Tesla expects to miss 2022 delivery targets as third-quarter revenue trails Wall Street estimates

  • CEO Elon Musk downplays concerns about slowing economy after third-quarter sales trailed Wall Street consensus
  • Stock has declined 37 per cent this year in New York versus a 23 per cent drop in the S&P 500 Index as Musk’s overpaying for Twitter rattles investors
Tesla CEO Chief Elon Musk said he expected the electric-vehicle maker would miss its delivery targets this year, while downplaying concerns about softening demand after its latest quarterly report missed Wall Street estimates.

There was excellent demand for the fourth quarter, the American billionaire said on an earnings call on Wednesday, addressing investor concern that buyers could be discouraged by the weak global economy and high prices for its vehicles. Some logistics challenges would persist, with fourth-quarter deliveries tracking under 50 per cent growth while production achieved the 50 per cent threshold.

“I wouldn’t say we’re recession proof, but it’s certainly recession resilient,” he said.

Texas-based Tesla is expanding fast despite global economic jitters, and investors are closely watching for signs that the cooling economy would hurt demand. Revenue amounted to a record US$21.45 billion,, though still trailing analysts’ estimates of US$21.96 billion, according data compiled by Refinitiv.


Electric carmaker Tesla under fire for opening Xinjiang showroom

Electric carmaker Tesla under fire for opening Xinjiang showroom

Its third-quarter automotive gross margin shrank to 27.9 per cent from 30.5 per cent a year earlier, missing analysts’ estimates. The firm suffered a foreign- exchange impact of US$250 million due to a stronger US dollar against major currencies.

“Raw material cost inflation impacted our profitability along with ramp inefficiencies” from its new factories in Berlin and Texas, and the production of its new 4680 batteries, Tesla said in a statement. Production of 4680 batteries was gaining traction, although challenges remained.

Musk also said Tesla has the ability to do a stock buy-back in the range of US$5 billion to US$10 billion to support its share price, pending board review and approval.

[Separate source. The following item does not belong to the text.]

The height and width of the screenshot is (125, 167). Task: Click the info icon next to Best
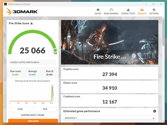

The stock fell 5 per cent in aftermarket trading to US$210 in New York. They have declined 37 per cent this year versus a 23 per cent slide in the S&P 500 Index, partly spooked by Musk’s admission that he was overpaying to buy control of social media company Twitter.

Elon Musk’s Twitter profile is seen on a smartphone placed on printed Twitter logos in this picture illustration taken April 28, 2022. Photo: Reuters

Tesla earlier this month said it delivered 35 per cent more vehicles in the July-September period than in the preceding quarter, a record that was still shy of analysts’ estimates.

Musk told analysts he saw a path for Tesla to be worth more than Apple Inc and Saudi Aramco combined. Tesla’s market capitalisation stood at just under US$700 billion, while Apple is worth US$2.3 trillion and oil producer Saudi Aramco is valued at US$2.1 trillion.

Musk has been trying to raise cash to fund his US$44 billion deal to take Twitter private. Some experts say he may need to sell about US$3 billion more in stock after the earnings announcement to help fund the deal.

Musk also said Tesla’s Cybertruck pickup truck was set to enter production in the middle of 2023, and its heavy-duty semi truck, which will begin deliveries later this year, could see 50,000 units in North America in 2024.